◆ **Problem details**: Your copy should begin with the line containing "Identify the click", end with the line containing "planifica tu jubilación (28, 2284)", match the listing below exactly, and contain no pictures.

◆ **Data shown**:
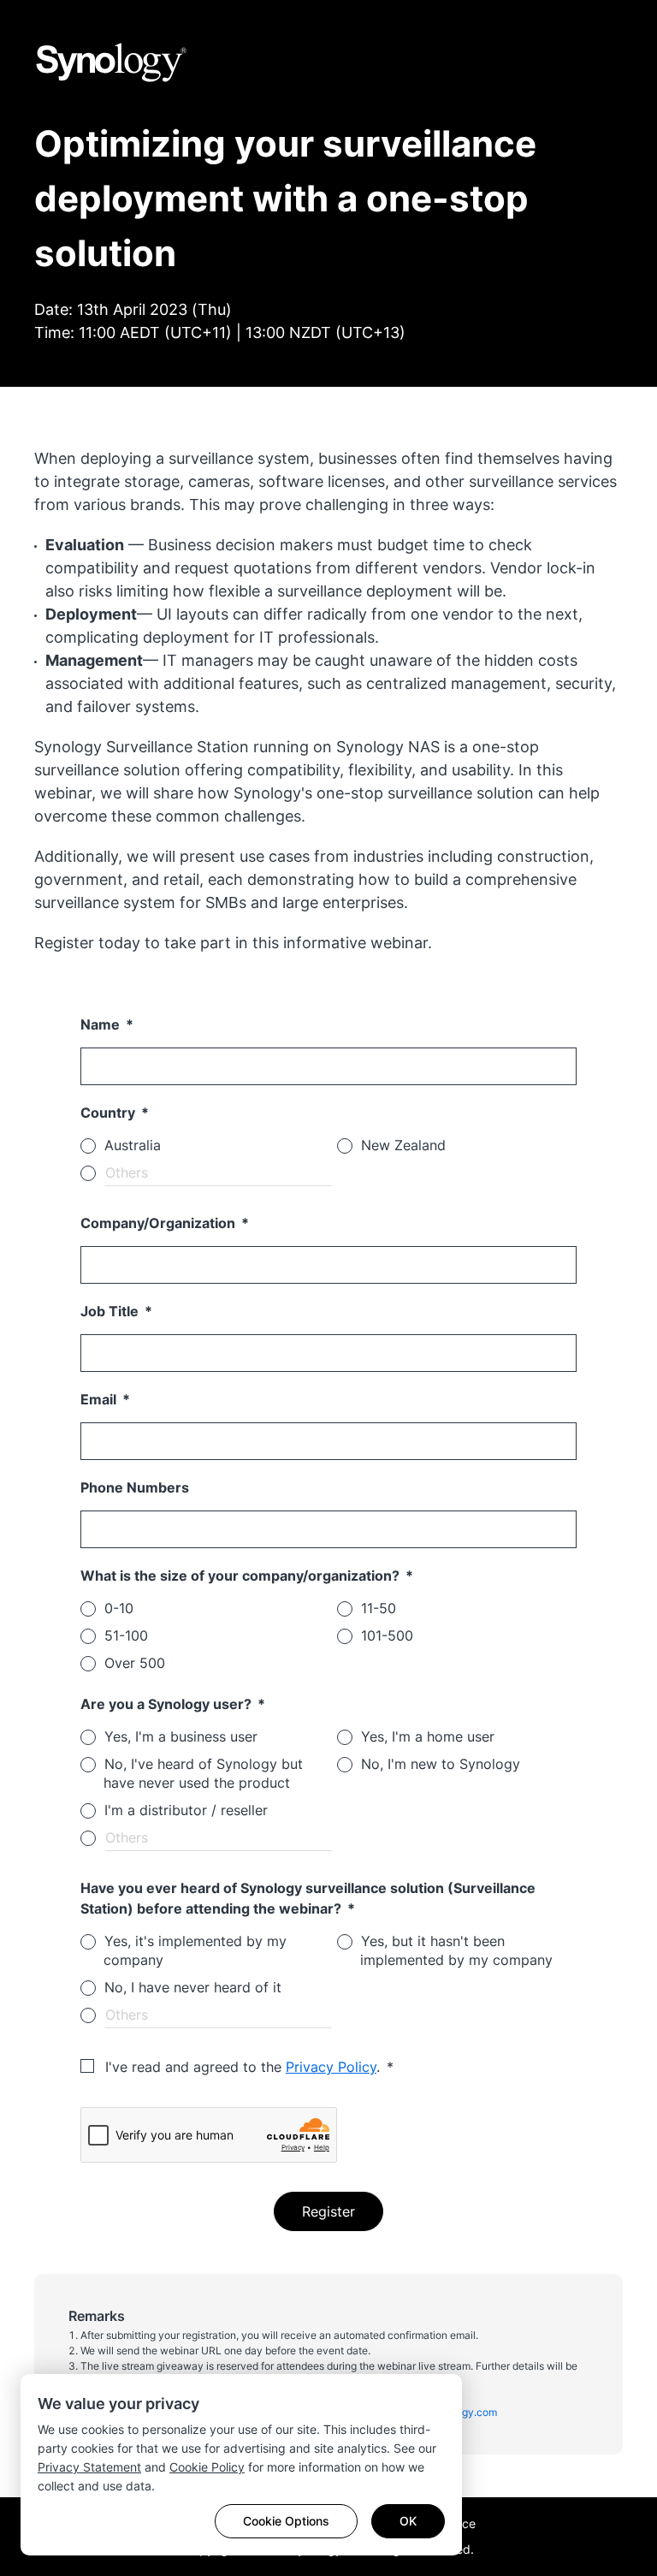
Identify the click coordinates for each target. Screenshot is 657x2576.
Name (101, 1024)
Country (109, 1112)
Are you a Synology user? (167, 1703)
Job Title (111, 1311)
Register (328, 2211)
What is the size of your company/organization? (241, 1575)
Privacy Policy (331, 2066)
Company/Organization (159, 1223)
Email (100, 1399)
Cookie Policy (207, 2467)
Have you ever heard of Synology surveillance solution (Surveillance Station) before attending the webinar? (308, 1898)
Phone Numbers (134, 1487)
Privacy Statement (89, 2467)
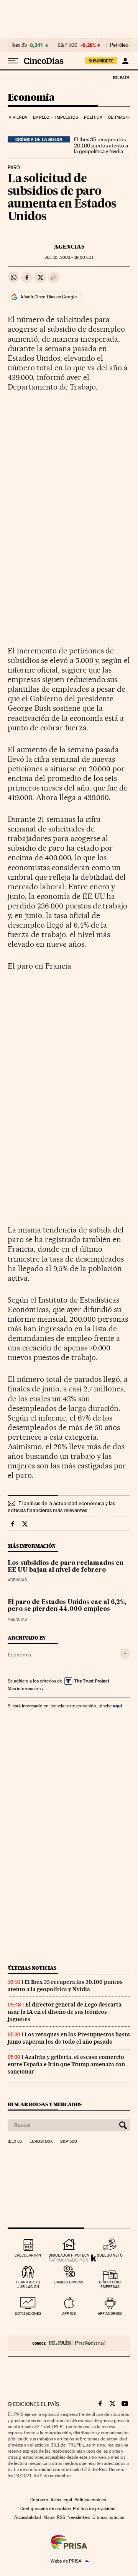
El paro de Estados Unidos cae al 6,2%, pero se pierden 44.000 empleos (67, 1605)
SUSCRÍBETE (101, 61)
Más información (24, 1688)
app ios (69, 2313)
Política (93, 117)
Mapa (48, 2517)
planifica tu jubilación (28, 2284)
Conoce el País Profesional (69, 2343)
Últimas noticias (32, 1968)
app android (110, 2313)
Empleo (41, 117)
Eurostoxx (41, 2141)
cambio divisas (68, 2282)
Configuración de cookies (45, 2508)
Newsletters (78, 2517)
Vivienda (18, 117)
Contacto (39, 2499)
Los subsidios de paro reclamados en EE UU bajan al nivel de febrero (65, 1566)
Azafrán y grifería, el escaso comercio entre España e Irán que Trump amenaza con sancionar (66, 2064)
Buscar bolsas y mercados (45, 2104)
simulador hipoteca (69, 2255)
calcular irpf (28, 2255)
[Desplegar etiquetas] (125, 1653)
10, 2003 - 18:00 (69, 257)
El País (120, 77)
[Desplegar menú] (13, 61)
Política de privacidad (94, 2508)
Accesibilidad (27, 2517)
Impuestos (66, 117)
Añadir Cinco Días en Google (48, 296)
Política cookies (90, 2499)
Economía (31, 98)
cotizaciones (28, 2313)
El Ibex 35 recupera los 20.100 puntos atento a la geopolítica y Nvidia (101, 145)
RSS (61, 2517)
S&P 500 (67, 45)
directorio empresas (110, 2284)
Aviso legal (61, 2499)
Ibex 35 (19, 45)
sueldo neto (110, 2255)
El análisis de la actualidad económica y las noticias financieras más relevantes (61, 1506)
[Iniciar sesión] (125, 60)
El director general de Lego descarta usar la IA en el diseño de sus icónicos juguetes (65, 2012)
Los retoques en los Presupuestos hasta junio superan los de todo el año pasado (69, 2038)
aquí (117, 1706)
* * *
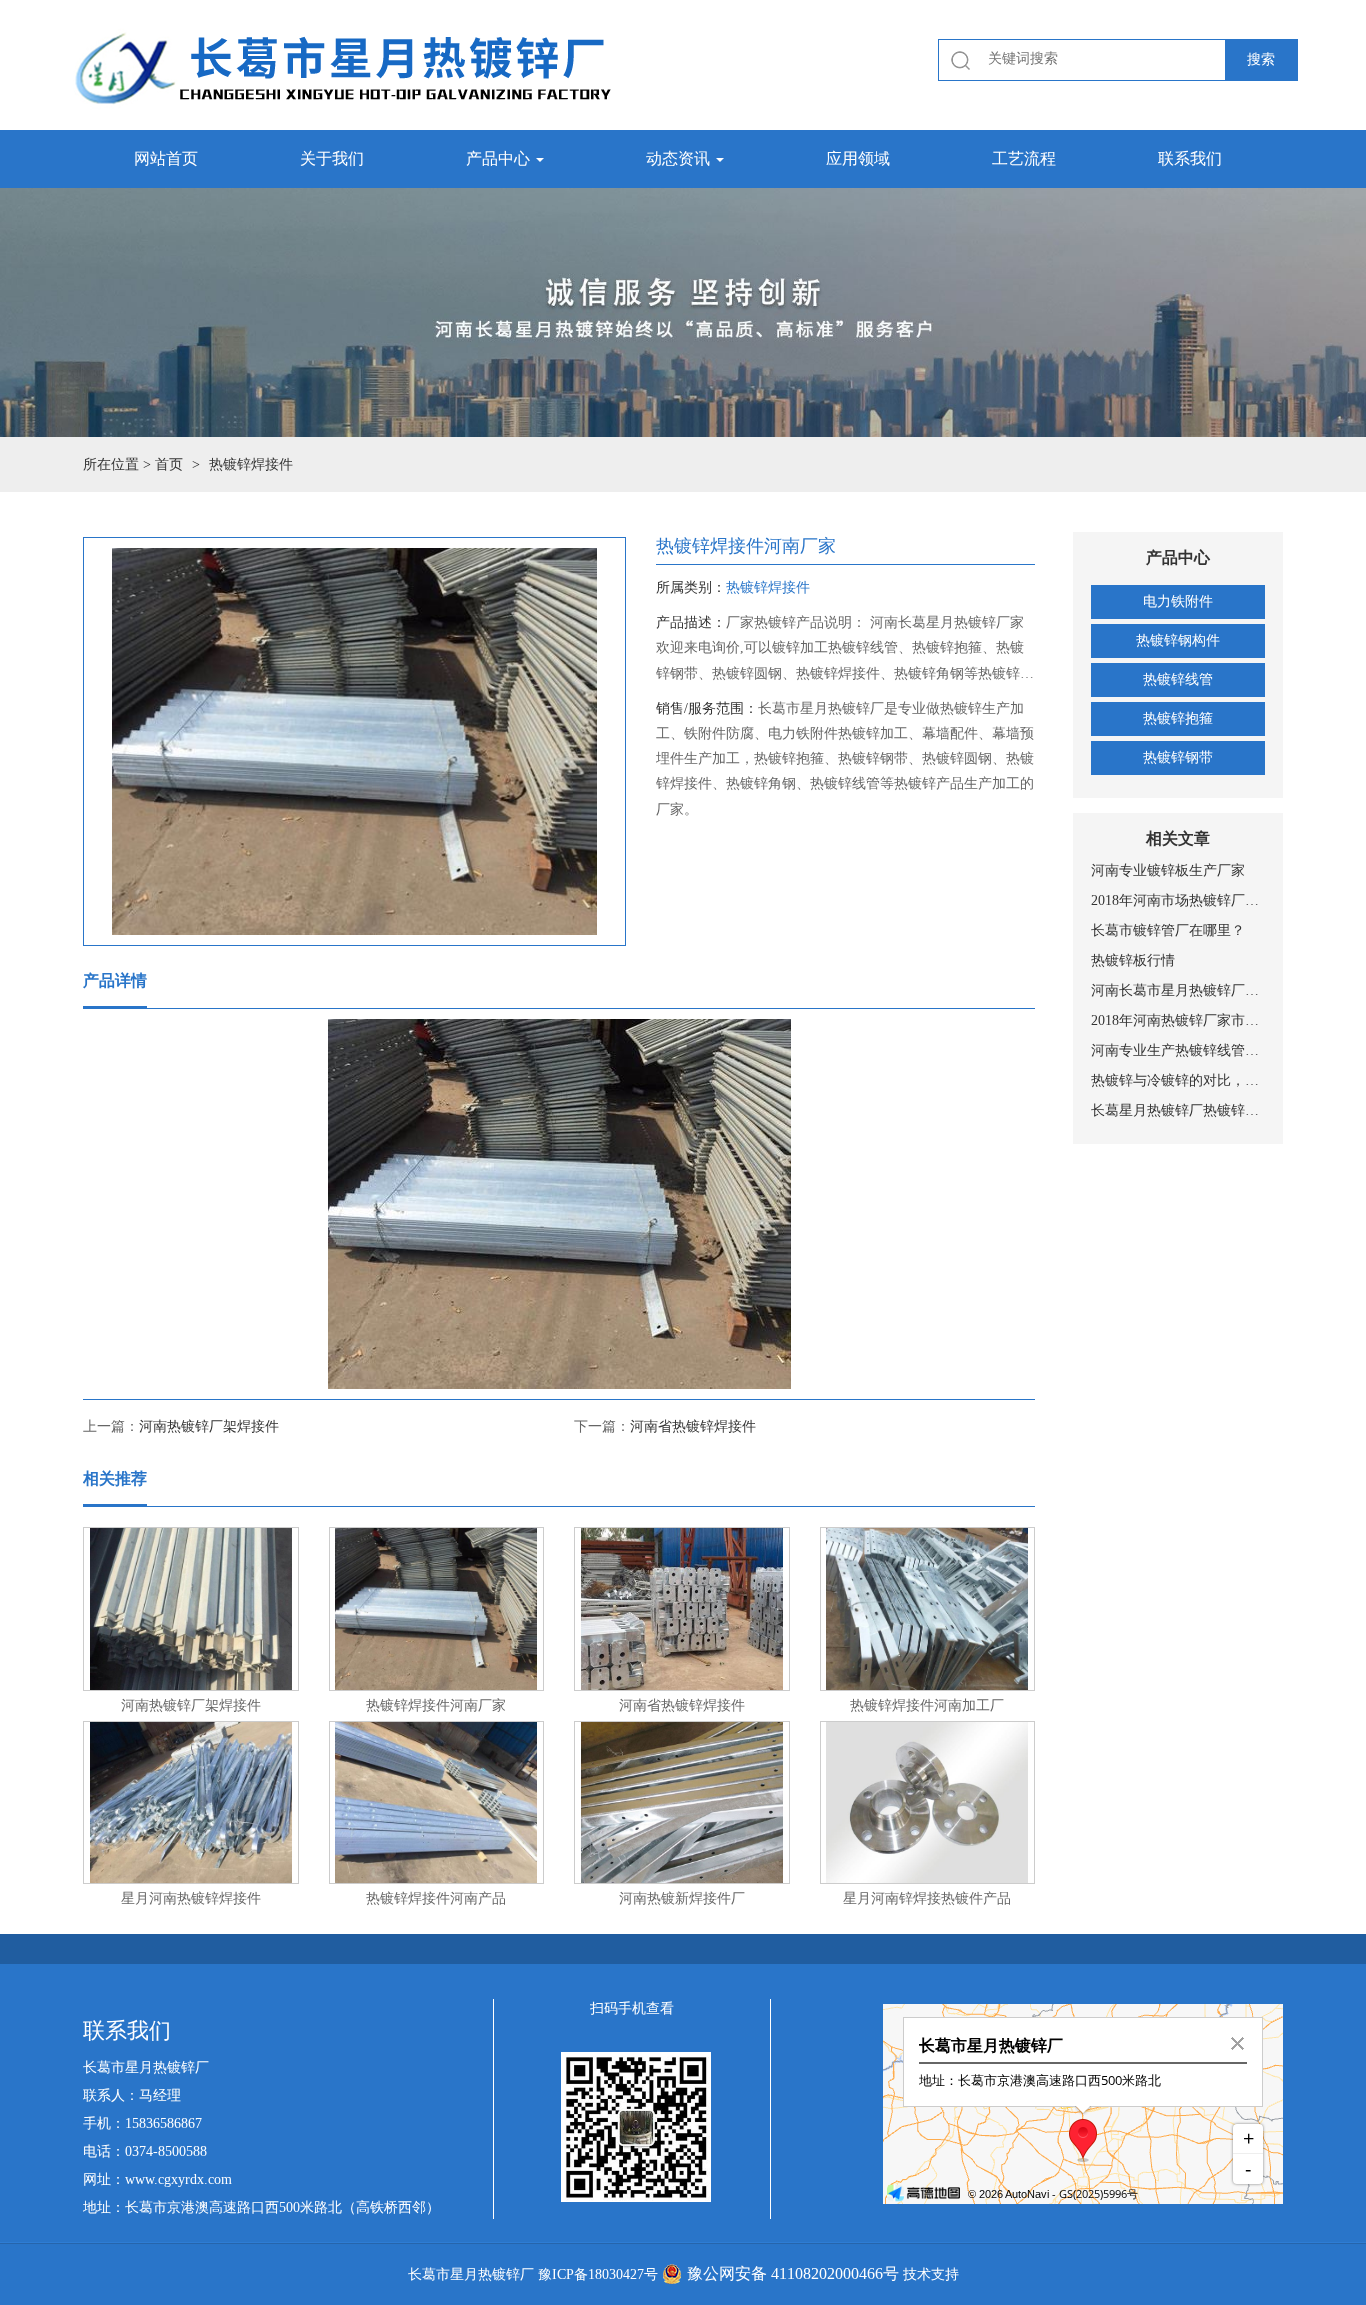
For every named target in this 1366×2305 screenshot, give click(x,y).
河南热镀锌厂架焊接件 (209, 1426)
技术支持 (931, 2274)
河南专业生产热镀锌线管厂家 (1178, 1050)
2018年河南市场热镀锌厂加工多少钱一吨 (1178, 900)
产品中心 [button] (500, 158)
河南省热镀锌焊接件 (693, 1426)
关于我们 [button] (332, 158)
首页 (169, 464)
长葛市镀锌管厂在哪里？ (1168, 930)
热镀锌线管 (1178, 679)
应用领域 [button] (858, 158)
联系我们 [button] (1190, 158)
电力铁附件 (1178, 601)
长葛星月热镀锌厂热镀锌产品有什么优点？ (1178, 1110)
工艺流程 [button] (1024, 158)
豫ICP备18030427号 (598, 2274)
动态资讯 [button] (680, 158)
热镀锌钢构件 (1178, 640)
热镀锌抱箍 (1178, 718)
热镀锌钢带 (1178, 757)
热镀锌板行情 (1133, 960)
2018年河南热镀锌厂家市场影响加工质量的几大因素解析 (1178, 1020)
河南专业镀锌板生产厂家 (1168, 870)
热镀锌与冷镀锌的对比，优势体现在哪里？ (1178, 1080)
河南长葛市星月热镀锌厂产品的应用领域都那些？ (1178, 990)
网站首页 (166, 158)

◆ **Response to the task**:
Identify the click coordinates for each target. Screenshot is 657x2576.
Name (101, 1024)
Country (109, 1112)
Are you a Synology user? (167, 1703)
Job Title (111, 1311)
Register (328, 2211)
What is the size of your company/organization? (241, 1575)
Privacy Policy (331, 2066)
Company/Organization (159, 1223)
Email (100, 1399)
Cookie Policy (207, 2467)
Have you ever heard of Synology surveillance solution (Surveillance Station) before attending the webinar? (308, 1898)
Phone Numbers (134, 1487)
Privacy Statement (89, 2467)
El paro de Estados Unidos cae al 6,2%, pero se pierden 44.000 empleos (67, 1605)
SUSCRÍBETE (101, 61)
Más información (24, 1688)
app ios (69, 2313)
Política (93, 117)
Mapa (48, 2517)
planifica tu jubilación (28, 2284)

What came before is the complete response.